# Beagle off season



## brownitsdown84 (Jan 19, 2009)

My first year with the beagle. Therefor my first off season is fast approaching. Any tips on keeping dogs thru the summer? Can I run her when I want? Do dogs forget over the summer? Maybe she will just be a little rusty? How do you upkeep with fleas/ticks?


----------



## 48180 Hunter (Jun 21, 2009)

There is a off season for running I believe it is Apr 15- June 15 not for sure though u will have too check the regulations too be 100%. When it gets real hot I like too night run or be out right at day break for 1-2 hrs. I do what I call urban beagling cause I live in the city and I run all summer and there's no DNR around and the local police don't know the rules. As far as flea & ticks I change the bedding too cedar chips and dip em every other month unless I notice something.


----------



## Jim Orman (Aug 21, 2012)

join a club we run year round, put cattle tags on dogs for fleas and ticks run early or late JMHO


----------



## brownitsdown84 (Jan 19, 2009)

Jim is there any other clubs closer to me


----------



## 48180 Hunter (Jun 21, 2009)

Hey brown, I got quite a few running spots here in Taylor if you ever want too come out here I'm only about 30-40 mins from Ann arbor.


----------



## Jim Orman (Aug 21, 2012)

Not that I Know of, maybe we can get together with48180 and run


----------



## Jim Orman (Aug 21, 2012)

48180 what is your name do I know you??


----------



## brownitsdown84 (Jan 19, 2009)

Sounds good we can do that!


----------



## 48180 Hunter (Jun 21, 2009)

My name is Dave, I don't believe I know u. When u want too run just pm me.


----------

### [WHAT TO DO]
From the beagle thread, extract the passage starting at "# Beagle off" and ending at "upkeep with fleas/ticks?". The listing that follows comes from a different source than the beagle thread.

### [MATERIAL]
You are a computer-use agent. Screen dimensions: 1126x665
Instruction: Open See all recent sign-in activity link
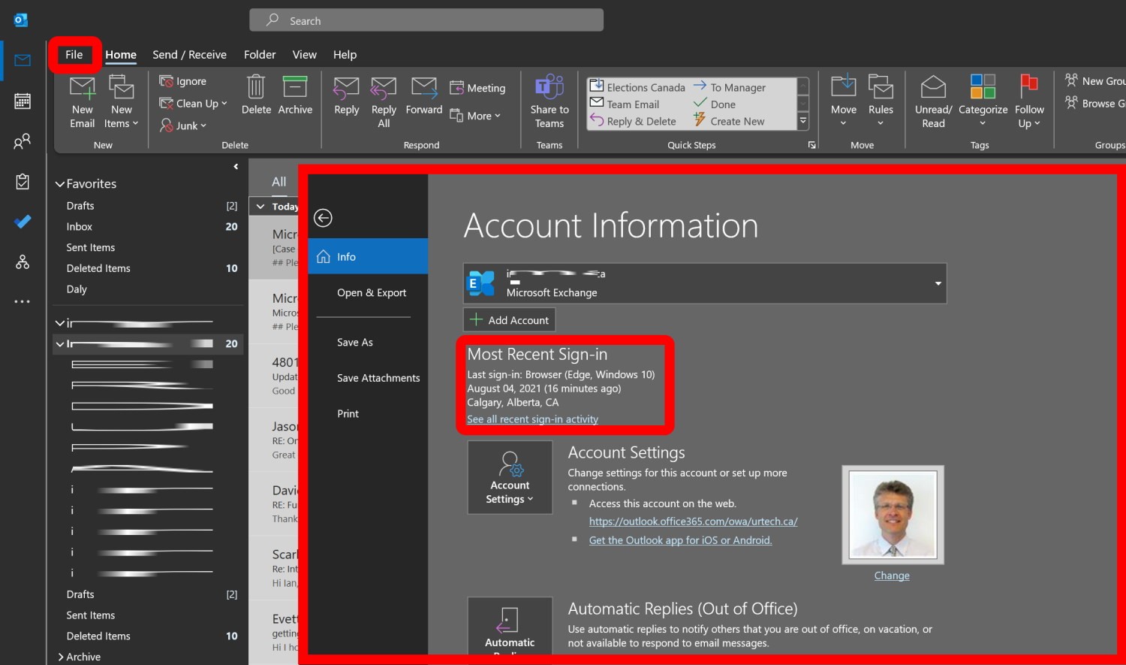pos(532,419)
* * *
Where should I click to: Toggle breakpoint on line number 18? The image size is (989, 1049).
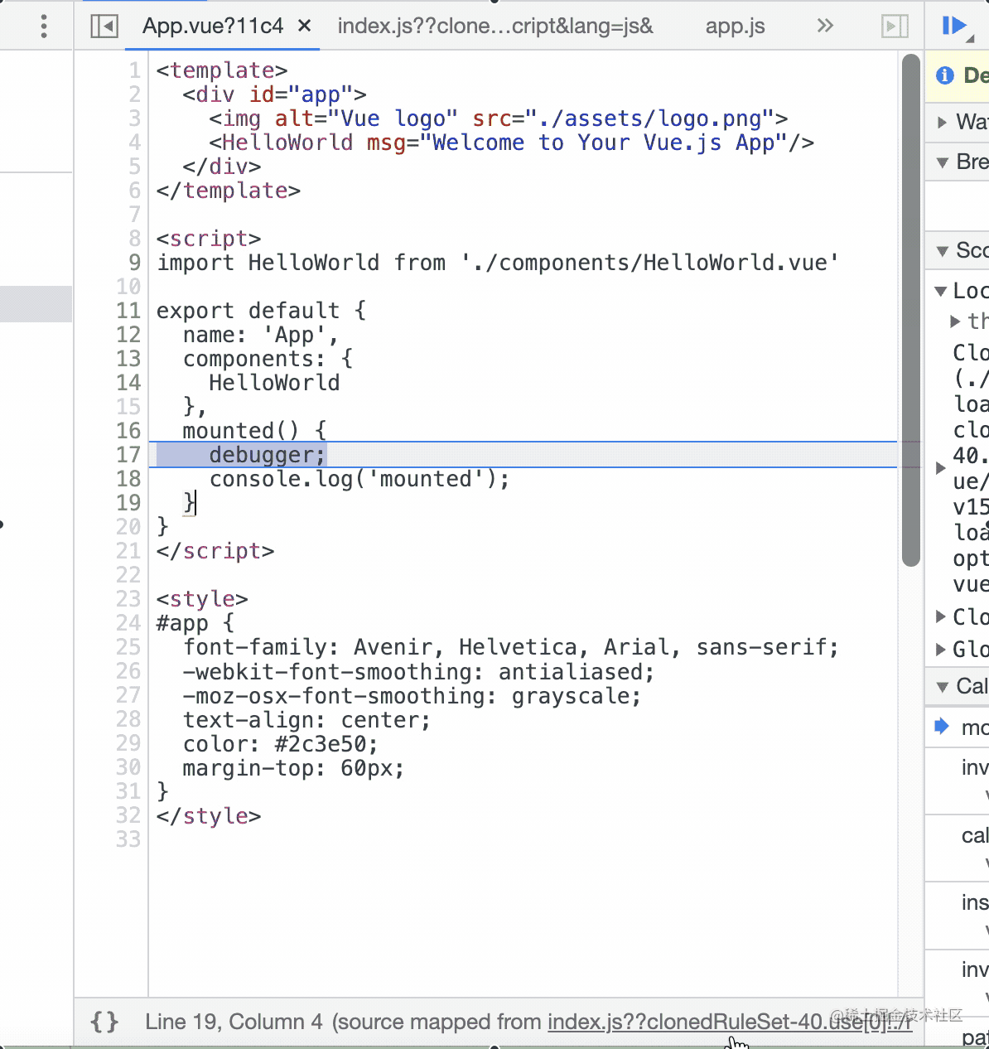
* * *
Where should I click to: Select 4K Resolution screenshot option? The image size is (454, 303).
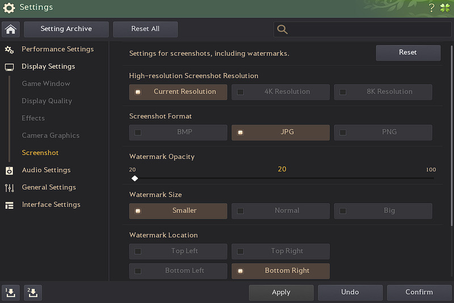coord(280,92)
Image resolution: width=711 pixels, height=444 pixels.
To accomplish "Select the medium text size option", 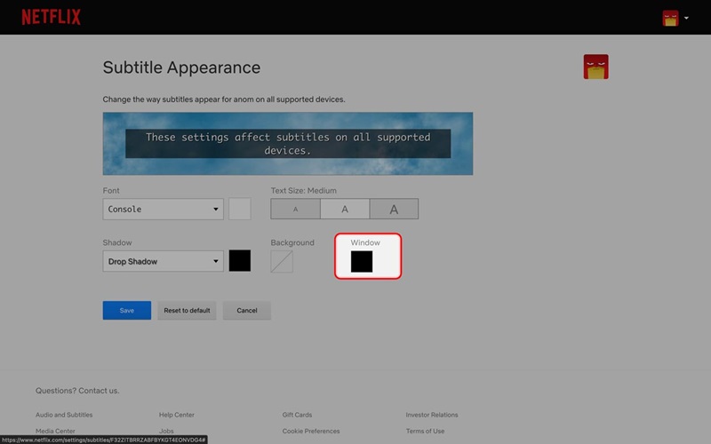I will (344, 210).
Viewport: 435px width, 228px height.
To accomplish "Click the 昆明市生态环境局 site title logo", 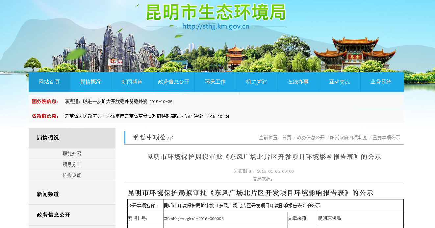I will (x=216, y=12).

### [WORKED ANSWER]
# Beagle off season



## brownitsdown84 (Jan 19, 2009)

My first year with the beagle. Therefor my first off season is fast approaching. Any tips on keeping dogs thru the summer? Can I run her when I want? Do dogs forget over the summer? Maybe she will just be a little rusty? How do you upkeep with fleas/ticks?